There are 2 forms of intra-EU mobility for researchers.
- Short-term mobility: the researcher comes to the Netherlands to carry out research for a maximum of 180 days out of a 360-day period. No residence permit is required for short-term mobility. Your residence permit in the other country is also valid in the Netherlands. Find out more about the requirements and process below on this page.
- Long-term mobility: the researcher will come to carry out research in the Netherlands for more than 180 days. A residence permit is required for long-term mobility. Find out more on the web page residence permit for the purpose of research under Directive (EU) 2016/801.
Family members of researchers
Do your family members in the other EU country have residence permits to live with you? Then they can come along with you to the Netherlands. Your family members do not need Dutch residence permits either. The residence permit from the other EU country must remain valid during the whole period. You must notify the IND yourself of the arrival of your family members with a notification.
The following requirements apply to short-term mobility for researchers:
- You have a valid residence permit for the purpose of research under Directive (EU) 2016/801 in a different EU country, except for Ireland en Denmark.
- You are coming to the Netherlands for a maximum of 180 days out of a period of 360 days. Your residence permit from the other EU country will remain valid during the whole period.
- You are going to carry out research at a research institution in the Netherlands. This research institution is recognised by the IND as sponsor. A recognised sponsor is listed in the Public Register Recognised Sponsors.
- You have a host agreement with the Dutch research institution.
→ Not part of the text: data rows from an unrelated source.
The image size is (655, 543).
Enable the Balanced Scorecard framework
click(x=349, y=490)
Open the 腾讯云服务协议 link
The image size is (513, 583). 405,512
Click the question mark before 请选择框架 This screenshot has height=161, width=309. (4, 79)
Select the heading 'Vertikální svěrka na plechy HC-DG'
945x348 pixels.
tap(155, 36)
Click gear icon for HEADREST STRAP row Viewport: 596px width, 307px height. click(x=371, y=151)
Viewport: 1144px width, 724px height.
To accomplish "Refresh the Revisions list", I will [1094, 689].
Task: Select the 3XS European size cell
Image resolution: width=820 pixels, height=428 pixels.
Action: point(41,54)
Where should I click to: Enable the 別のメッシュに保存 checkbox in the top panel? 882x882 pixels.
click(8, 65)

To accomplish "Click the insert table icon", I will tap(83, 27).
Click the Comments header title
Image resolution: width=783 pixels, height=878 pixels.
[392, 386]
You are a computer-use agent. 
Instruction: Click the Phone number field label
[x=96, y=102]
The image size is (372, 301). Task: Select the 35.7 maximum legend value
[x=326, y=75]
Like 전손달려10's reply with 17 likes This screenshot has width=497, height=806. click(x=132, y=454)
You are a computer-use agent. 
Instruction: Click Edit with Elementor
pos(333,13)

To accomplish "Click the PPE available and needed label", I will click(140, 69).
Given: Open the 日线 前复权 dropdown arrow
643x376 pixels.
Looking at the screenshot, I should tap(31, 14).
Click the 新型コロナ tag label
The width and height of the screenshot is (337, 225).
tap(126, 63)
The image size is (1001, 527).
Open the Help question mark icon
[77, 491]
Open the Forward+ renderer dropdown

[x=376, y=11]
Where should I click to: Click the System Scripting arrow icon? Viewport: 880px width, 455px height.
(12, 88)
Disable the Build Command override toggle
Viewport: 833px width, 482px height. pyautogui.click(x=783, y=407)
The host agreement contains the following information:
- the title or purpose of the research;
- a statement that you will try to carry out all of the research;
- a statement that the research institution will receive you for the purpose of completing the research;
- the start and end dates of the research, or the estimated duration of the research;
- information about the research that you are going to carry out in other EU countries, if this information is known;
- the legal relationship between you and your employer, for example an employment contract; and
- your terms and conditions of employment.
- You will earn sufficient income. Will you not receive a salary from your Dutch employer? Then you must have different income. For example a scholarship, grant or money from a sponsor. Or you must have sufficient money in your bank account for the time you are in the Netherlands.
- There are no reasons to assume that you want to live in the Netherlands for a purpose other than to carry out research.
- You are not a danger to the public order or national security.
You or the research institution sends a written notification.
Written application forms
Working during short-term mobility
You are allowed to work during short-term intra-EU mobility without a work permit (TWV). But you must still meet the short-term mobility requirements. Your family members are not allowed to work in the Netherlands.
- Living in the Netherlands
- Researcher Directive (EU) 2016/801
- Recognition as sponsor
- FAQ Directive 2016/801 (only available in Dutch)
Laws and rules
- Directive (EU) 2016/801
- Article 3.3(4) Aliens Decree 2000 (only available in Dutch)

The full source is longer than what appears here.